Book #53 for 2016
Book Riot Read Harder Challenge Task: A book recommended by someone you just met.
This is a book that had a lot of ambition and a lot of interesting things going for it. And it almost delivered on its promises. I feel like it could have been an amazing novel with a little more editing. At the nit-picky end of things, there were some odd word choices, like “widow’s peak” for an architectural element. (I’m guessing she meant “widow’s walk.”) And there were things that were later explained away, so I can’t really call them plot holes, but the explanations felt like afterthoughts of the “oops, guess I’d better do something about that real quick” variety, not carefully crafted red herrings. I mean, really, the first coroner didn’t notice an extra femur?
But there was a lot that didn’t make sense in the structure of the story. So much was made of how unique Tessa’s childhood home was, but nothing ever really came of that. (Is that an anti-spoiler?) And I totally could have done without the whole physical relationship between Tessa and Bill. It felt forced, like maybe an editor demanded a sex scene, and I feel like it detracted from the story and even muddled the purpose of Tessa as a character. For the other stuff, I don’t want to give the ending away, but unrealistic details kept pulling me out of the story and there were too many threads left hanging with nothing but a dismissive shrug from the author.

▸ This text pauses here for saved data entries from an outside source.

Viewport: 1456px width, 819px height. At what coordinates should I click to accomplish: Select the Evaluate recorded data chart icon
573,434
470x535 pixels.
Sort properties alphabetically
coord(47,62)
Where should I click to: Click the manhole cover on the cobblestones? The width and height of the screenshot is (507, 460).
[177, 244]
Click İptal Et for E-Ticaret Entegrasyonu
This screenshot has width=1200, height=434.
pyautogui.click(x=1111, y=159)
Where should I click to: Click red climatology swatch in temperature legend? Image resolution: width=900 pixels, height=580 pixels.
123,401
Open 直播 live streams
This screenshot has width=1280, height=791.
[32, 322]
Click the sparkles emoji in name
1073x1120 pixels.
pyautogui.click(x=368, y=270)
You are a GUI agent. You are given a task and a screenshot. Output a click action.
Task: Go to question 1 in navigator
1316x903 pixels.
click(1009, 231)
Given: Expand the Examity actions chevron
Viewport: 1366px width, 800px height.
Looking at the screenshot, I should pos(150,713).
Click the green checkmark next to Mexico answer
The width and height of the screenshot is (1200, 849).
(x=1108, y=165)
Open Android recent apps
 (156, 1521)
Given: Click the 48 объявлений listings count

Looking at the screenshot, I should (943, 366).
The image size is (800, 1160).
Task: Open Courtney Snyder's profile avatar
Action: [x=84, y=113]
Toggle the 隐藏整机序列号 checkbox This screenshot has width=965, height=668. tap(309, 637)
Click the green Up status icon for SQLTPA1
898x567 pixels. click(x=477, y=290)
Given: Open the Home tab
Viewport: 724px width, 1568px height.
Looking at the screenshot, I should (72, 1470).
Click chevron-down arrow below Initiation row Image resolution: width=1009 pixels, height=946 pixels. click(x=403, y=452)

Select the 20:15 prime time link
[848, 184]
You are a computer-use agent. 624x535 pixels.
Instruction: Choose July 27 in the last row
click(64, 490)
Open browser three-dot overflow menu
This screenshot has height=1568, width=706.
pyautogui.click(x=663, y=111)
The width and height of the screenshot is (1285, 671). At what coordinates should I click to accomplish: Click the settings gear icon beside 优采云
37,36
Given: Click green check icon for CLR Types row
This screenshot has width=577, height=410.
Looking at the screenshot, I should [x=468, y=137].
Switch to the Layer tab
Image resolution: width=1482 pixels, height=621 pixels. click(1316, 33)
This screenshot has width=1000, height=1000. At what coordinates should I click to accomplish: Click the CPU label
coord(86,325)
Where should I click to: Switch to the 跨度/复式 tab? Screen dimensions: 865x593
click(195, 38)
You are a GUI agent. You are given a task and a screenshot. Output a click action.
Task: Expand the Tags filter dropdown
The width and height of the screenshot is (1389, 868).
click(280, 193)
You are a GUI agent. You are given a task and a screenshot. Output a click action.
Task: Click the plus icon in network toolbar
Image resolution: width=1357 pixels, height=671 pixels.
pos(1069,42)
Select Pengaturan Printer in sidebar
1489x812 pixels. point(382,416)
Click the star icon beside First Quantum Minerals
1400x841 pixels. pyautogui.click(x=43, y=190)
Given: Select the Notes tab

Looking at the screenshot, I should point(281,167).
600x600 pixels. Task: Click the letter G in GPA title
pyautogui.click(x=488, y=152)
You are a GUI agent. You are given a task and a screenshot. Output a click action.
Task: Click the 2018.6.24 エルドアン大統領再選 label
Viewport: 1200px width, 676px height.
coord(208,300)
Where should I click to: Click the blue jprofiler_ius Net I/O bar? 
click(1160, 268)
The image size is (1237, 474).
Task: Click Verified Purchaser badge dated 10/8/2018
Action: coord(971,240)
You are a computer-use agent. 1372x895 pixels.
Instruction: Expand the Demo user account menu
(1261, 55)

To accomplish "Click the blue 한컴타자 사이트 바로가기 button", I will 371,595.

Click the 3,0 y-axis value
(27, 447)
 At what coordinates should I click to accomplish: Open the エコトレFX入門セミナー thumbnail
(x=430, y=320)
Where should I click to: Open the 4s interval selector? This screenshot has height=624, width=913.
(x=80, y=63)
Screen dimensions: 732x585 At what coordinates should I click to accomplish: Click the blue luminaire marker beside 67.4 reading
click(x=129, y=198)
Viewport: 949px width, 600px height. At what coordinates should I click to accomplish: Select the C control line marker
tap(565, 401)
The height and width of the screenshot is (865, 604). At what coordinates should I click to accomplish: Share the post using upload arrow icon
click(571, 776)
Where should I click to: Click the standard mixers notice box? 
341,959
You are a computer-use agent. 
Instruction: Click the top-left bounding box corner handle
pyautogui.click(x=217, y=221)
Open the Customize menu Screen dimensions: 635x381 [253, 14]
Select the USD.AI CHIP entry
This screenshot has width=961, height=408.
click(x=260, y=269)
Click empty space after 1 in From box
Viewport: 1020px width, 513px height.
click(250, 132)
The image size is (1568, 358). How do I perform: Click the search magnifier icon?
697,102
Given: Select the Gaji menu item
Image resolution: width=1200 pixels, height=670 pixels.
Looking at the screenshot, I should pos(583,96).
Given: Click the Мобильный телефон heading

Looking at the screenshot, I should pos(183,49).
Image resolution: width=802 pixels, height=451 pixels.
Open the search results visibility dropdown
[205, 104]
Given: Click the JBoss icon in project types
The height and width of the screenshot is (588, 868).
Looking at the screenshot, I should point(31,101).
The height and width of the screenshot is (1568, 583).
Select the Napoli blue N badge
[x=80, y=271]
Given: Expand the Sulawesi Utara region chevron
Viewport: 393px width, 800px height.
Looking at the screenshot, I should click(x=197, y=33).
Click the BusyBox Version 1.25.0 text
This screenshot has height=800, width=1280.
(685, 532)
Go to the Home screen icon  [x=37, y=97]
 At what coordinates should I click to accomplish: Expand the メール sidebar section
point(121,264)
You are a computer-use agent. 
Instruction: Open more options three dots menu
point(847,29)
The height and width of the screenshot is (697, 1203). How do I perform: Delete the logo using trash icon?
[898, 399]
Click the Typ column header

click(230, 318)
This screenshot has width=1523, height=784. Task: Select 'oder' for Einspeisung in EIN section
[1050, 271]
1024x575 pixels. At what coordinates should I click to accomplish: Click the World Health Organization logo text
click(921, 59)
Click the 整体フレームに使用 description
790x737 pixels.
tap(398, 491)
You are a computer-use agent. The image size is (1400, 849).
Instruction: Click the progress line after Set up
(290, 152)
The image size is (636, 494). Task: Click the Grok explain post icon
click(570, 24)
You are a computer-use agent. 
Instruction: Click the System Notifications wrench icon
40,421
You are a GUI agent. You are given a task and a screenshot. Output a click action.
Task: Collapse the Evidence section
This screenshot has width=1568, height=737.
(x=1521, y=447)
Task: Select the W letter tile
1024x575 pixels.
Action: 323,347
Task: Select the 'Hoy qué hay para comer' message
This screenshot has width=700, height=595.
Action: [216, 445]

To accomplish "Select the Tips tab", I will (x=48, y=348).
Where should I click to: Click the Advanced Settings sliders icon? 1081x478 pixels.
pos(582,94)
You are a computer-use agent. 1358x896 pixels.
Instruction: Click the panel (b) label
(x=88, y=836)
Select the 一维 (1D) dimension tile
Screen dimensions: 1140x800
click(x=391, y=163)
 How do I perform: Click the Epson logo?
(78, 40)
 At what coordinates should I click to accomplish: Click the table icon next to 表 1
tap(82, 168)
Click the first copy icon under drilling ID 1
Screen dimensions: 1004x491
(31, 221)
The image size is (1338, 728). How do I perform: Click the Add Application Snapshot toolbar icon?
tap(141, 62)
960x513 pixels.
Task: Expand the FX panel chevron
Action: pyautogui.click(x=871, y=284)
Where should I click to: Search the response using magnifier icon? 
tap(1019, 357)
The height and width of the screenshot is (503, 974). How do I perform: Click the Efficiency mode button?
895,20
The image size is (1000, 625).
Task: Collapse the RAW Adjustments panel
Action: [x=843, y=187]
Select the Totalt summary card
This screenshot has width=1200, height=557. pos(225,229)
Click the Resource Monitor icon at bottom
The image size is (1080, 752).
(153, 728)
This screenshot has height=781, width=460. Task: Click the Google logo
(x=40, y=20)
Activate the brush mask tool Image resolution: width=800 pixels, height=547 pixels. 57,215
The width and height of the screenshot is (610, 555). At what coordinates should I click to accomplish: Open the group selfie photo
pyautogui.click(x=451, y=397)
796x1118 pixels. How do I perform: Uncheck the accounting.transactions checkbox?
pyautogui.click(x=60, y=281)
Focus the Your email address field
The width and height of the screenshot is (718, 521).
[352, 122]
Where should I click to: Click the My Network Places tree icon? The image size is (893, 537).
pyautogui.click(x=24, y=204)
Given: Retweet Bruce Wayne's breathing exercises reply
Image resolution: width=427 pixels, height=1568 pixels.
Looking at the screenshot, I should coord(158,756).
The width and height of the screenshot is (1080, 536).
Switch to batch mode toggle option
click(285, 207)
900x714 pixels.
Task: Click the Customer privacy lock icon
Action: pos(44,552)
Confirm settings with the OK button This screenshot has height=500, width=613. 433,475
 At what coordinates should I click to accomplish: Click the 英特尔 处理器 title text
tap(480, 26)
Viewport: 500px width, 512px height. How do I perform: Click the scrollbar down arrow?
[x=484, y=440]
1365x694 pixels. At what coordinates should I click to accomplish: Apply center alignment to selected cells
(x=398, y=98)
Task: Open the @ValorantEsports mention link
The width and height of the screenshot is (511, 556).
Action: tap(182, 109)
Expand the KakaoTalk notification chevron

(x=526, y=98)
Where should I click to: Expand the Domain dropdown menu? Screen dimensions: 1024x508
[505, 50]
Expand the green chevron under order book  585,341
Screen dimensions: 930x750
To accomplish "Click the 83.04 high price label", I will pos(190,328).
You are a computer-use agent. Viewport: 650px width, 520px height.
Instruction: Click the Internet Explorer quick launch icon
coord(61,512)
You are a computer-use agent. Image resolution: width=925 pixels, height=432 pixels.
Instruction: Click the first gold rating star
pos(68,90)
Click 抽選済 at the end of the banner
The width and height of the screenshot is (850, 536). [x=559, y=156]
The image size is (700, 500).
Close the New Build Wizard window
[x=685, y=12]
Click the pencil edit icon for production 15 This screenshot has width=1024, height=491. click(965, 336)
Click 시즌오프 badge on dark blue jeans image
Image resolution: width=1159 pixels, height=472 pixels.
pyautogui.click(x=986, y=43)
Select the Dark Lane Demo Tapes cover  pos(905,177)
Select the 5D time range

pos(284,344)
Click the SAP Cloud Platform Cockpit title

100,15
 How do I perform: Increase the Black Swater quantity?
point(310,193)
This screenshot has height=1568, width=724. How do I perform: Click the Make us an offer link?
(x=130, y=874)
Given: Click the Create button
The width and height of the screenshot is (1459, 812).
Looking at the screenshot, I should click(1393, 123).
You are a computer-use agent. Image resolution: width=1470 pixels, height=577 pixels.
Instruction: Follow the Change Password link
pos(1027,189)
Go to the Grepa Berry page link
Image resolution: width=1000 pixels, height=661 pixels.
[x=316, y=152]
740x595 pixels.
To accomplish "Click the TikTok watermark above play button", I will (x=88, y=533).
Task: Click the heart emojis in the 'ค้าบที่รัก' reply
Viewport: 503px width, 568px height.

I also think Heaberlin could have done so much more with the whole death penalty angle and made this a much meatier story. This was simply not anywhere near the book it could have been, so I am left with a feeling of regret. Still, I found the story and the characters engaging, so this is more like a 3.5-star book. I wouldn’t recommend this to everybody, but in some ways it reminds me of The Lovely Bones and What the Dead Know, so if either of those appeals to you, you might like this as well.